→ **Exercise prompt**: Starting with the line that contains "Nos webradios E1 (25, 2475)", set down each line through the end of the entries below, exactly and with nothing added.
|---|
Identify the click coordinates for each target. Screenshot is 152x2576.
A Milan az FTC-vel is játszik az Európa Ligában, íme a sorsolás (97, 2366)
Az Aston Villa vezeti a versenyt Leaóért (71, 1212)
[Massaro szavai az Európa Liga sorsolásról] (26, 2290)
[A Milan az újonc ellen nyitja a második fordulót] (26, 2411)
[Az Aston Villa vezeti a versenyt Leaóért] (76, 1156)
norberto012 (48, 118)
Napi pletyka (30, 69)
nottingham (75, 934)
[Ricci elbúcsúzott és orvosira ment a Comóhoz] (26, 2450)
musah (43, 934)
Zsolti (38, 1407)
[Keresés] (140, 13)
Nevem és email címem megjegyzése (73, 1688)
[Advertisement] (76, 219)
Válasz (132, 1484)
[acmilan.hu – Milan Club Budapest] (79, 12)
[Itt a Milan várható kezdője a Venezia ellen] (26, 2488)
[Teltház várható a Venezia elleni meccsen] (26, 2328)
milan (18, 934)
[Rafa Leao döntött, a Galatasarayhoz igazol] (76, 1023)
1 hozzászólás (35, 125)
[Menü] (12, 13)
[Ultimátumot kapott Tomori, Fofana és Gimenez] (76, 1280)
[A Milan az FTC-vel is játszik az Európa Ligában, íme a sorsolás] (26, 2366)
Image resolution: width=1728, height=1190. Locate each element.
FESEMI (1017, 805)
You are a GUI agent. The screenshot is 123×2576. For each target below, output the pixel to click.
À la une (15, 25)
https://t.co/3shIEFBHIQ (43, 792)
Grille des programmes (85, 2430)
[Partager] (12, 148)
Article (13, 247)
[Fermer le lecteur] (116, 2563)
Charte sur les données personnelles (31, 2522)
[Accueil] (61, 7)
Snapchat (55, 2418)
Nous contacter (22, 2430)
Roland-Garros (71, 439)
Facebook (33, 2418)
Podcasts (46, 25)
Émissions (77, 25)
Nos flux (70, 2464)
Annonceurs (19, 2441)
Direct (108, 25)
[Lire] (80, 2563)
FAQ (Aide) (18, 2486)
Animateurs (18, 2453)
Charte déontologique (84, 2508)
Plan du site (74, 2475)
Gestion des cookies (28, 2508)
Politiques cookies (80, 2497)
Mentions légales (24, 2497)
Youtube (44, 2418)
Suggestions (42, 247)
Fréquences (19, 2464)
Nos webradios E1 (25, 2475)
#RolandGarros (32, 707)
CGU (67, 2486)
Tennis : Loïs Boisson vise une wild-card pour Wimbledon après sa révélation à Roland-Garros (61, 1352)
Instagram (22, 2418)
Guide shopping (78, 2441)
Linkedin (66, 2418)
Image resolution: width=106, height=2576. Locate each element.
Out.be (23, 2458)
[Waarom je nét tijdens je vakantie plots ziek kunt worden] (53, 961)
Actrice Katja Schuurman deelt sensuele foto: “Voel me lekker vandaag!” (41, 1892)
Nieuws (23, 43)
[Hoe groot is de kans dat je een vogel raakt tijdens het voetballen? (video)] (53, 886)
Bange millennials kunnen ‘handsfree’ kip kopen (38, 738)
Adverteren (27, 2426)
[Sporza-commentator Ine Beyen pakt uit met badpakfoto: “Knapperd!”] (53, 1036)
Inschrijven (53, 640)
|---|
→ **Exercise response**:
Nos webradios E1 (25, 2475)
#RolandGarros (32, 707)
CGU (67, 2486)
Tennis : Loïs Boisson vise une wild-card pour Wimbledon après sa révélation à Roland-Garros (61, 1352)
Instagram (22, 2418)
Guide shopping (78, 2441)
Linkedin (66, 2418)
Image resolution: width=106, height=2576. Locate each element.
Out.be (23, 2458)
[Waarom je nét tijdens je vakantie plots ziek kunt worden] (53, 961)
Actrice Katja Schuurman deelt sensuele foto: “Voel me lekker vandaag!” (41, 1892)
Nieuws (23, 43)
[Hoe groot is de kans dat je een vogel raakt tijdens het voetballen? (video)] (53, 886)
Bange millennials kunnen ‘handsfree’ kip kopen (38, 738)
Adverteren (27, 2426)
[Sporza-commentator Ine Beyen pakt uit met badpakfoto: “Knapperd!”] (53, 1036)
Inschrijven (53, 640)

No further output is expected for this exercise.